**Task details:** Only one span of the listing below is wanted: the lines from the one with "UVJETI KORIŠTENJA (77, 2418)" through the one with "[Menu] (19, 23)", reproduced exactly, both ends kept.

**Exercise data:**
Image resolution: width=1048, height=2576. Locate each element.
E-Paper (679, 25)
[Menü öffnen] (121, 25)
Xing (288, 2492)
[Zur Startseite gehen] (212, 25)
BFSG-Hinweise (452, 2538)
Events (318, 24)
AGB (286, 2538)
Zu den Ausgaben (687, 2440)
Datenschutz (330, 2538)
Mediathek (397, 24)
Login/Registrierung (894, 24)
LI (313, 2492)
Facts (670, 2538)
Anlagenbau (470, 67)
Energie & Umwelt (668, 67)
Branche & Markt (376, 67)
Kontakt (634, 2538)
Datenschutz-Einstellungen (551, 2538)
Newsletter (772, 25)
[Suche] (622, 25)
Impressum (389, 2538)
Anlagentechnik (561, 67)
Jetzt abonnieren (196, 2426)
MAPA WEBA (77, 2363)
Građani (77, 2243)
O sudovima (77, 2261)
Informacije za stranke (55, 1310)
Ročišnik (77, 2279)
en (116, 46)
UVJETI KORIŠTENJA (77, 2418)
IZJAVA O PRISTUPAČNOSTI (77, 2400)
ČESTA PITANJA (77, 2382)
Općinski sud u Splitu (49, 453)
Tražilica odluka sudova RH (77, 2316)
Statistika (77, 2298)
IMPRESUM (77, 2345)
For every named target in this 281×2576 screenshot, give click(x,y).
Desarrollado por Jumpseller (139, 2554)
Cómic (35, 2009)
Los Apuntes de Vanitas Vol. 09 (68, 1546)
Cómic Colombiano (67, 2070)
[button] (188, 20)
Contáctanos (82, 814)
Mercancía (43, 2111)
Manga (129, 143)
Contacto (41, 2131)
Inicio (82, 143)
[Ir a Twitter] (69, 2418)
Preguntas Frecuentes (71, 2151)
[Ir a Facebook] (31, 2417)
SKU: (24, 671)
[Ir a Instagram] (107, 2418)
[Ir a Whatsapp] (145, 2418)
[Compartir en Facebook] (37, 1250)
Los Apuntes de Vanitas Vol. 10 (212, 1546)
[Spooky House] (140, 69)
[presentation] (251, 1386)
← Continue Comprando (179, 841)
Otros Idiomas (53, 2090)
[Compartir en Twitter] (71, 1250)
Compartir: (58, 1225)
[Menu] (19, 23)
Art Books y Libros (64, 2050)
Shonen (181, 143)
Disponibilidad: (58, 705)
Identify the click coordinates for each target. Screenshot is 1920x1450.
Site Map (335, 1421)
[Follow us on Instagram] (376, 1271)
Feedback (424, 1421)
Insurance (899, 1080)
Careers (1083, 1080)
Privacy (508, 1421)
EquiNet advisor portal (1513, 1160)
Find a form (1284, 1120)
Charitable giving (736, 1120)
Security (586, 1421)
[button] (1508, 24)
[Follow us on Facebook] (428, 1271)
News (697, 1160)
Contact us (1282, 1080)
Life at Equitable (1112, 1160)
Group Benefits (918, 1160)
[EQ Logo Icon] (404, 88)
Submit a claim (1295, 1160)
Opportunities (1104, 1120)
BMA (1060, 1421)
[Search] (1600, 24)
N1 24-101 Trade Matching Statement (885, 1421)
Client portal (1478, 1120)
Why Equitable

**Completed exercise:**
UVJETI KORIŠTENJA (77, 2418)
IZJAVA O PRISTUPAČNOSTI (77, 2400)
ČESTA PITANJA (77, 2382)
Općinski sud u Splitu (49, 453)
Tražilica odluka sudova RH (77, 2316)
Statistika (77, 2298)
IMPRESUM (77, 2345)
For every named target in this 281×2576 screenshot, give click(x,y).
Desarrollado por Jumpseller (139, 2554)
Cómic (35, 2009)
Los Apuntes de Vanitas Vol. 09 (68, 1546)
Cómic Colombiano (67, 2070)
[button] (188, 20)
Contáctanos (82, 814)
Mercancía (43, 2111)
Manga (129, 143)
Contacto (41, 2131)
Inicio (82, 143)
[Ir a Twitter] (69, 2418)
Preguntas Frecuentes (71, 2151)
[Ir a Facebook] (31, 2417)
SKU: (24, 671)
[Ir a Instagram] (107, 2418)
[Ir a Whatsapp] (145, 2418)
[Compartir en Facebook] (37, 1250)
Los Apuntes de Vanitas Vol. 10 (212, 1546)
[Spooky House] (140, 69)
[presentation] (251, 1386)
← Continue Comprando (179, 841)
Otros Idiomas (53, 2090)
[Compartir en Twitter] (71, 1250)
Compartir: (58, 1225)
[Menu] (19, 23)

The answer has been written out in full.